The JVP-NPP government is practising the very antithesis of what it promised workers during its election campaigns. Pledging to look after workers’ interests, the JVP/NPP leaders said there would be no need for labour struggles under an NPP government. But they are now emulating their predecessors who mismanaged labour issues and suppressed trade unions.

The government has locked horns with the GMOA (Government Medical Officers’ Association). They are engaged in a contest of attrition, which is not likely to end any time soon, given the intransigence of both sides. The government is determined to wear down the GMOA, and vice versa. The warring doctors have withdrawn from health camps and outreach programmes and threatened to intensify their trade union action. One wonders whether the medical professionals in the NPP parliamentary group have sought to settle old scores with the GMOA, which they are not well disposed towards; instead of making a serious attempt to resolve the ongoing trade union dispute amicably, they keep on provoking the protesting doctors.

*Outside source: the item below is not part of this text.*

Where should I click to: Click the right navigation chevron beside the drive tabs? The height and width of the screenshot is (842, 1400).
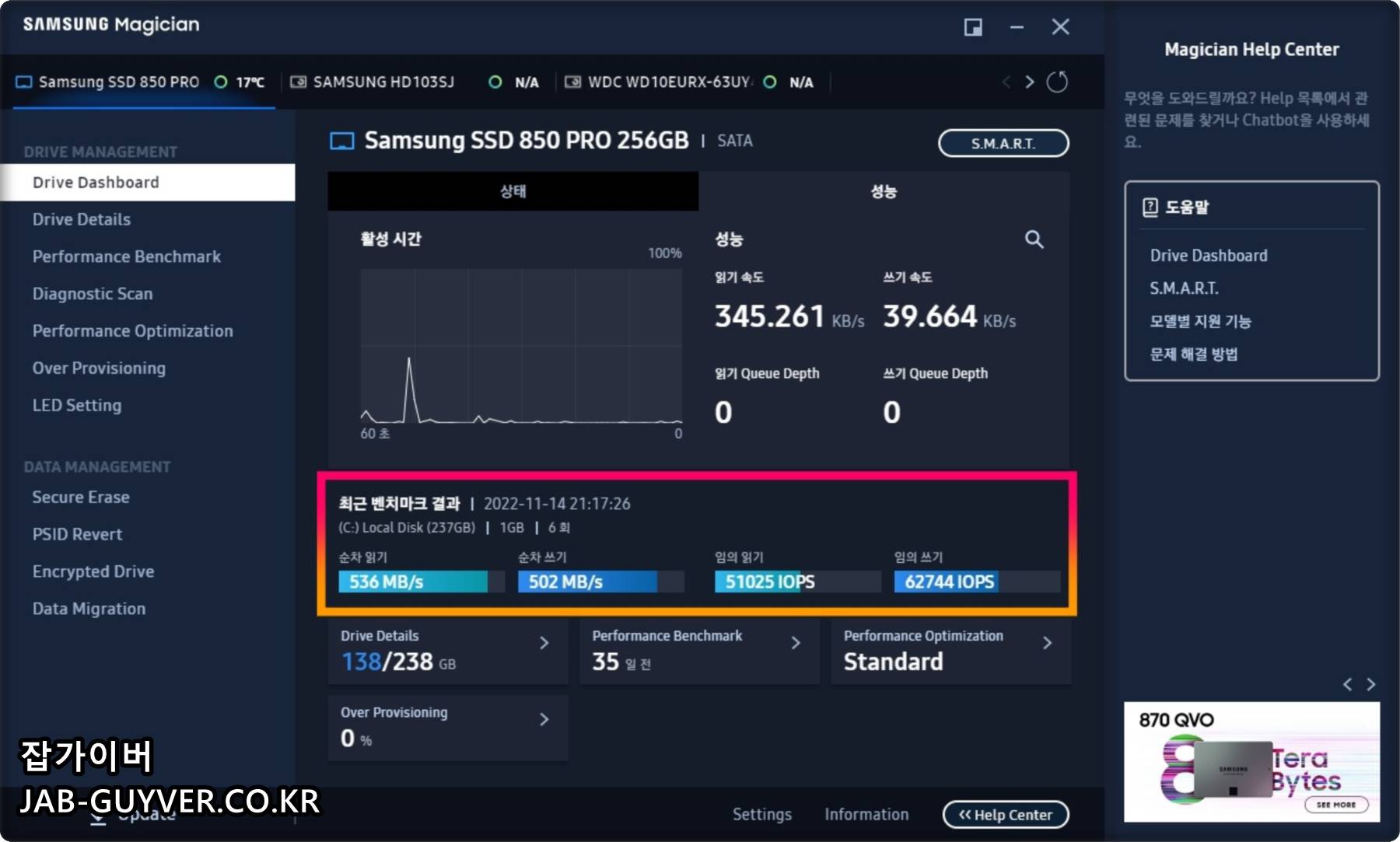[x=1029, y=82]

The GMOA has put forth several demands, including the establishment of a special service category called the “Sri Lanka Medical Service,” for all doctors, updating the Disturbance, Availability and Transport (DAT) allowance, resolving transportation issues in line with Circular 22/99, converting the additional duty allowance into a fixed allowance, resolving issues related to research allowances, addressing concerns of doctors engaged in postgraduate studies, updating the approved cadre of doctors in the health sector and initiating time-bound discussions with the Ministry of Finance on the doctors’ demands.

What is up the government’s sleeve is not difficult to guess. The JVP/NPP is all out to tame the trade union sector, which is strong enough to act as a countervailing force against it. The GMOA is one of the most powerful trade unions, and the government’s battle plan seems to be suppressing it in a bid to intimidate all others into submission. The JVP/NPP leaders have apparently learnt from how the LSSP, as a constituent of the SLFP-led United Front government, broke the bank employees’ strike in 1972. The J. R. Jayewardene government crushed a general strike in a brutal manner in July 1980 by sacking tens of thousands of strikers, and thereby effectively neutralised the trade union sector. All governments with steamroller majorities succumb to the arrogance of power, which drives them to ride roughshod over trade unions and professional associations that refuse to obey their dictates.

Opinion may be divided on the GMOA’s demands, and in fact it may not be possible to meet some of them for pecuniary reasons, but it defies comprehension why the government refuses to listen to the protesting doctors, and adopt a compromise formula. Political muscle flexing will only make an already bad situation far worse in the health sector. The government should not dupe itself into believing that tactics such as astroturfing and social media attacks will help tame trade unions.

Labour disputes tend to snowball and cause hardships to the public. Hence the need for swift action to resolve them. It behoves the government, which came to power, promising to look after the interests of workers, to invite the GMOA to the negotiating table and try to prevent the escalation of the ongoing dispute.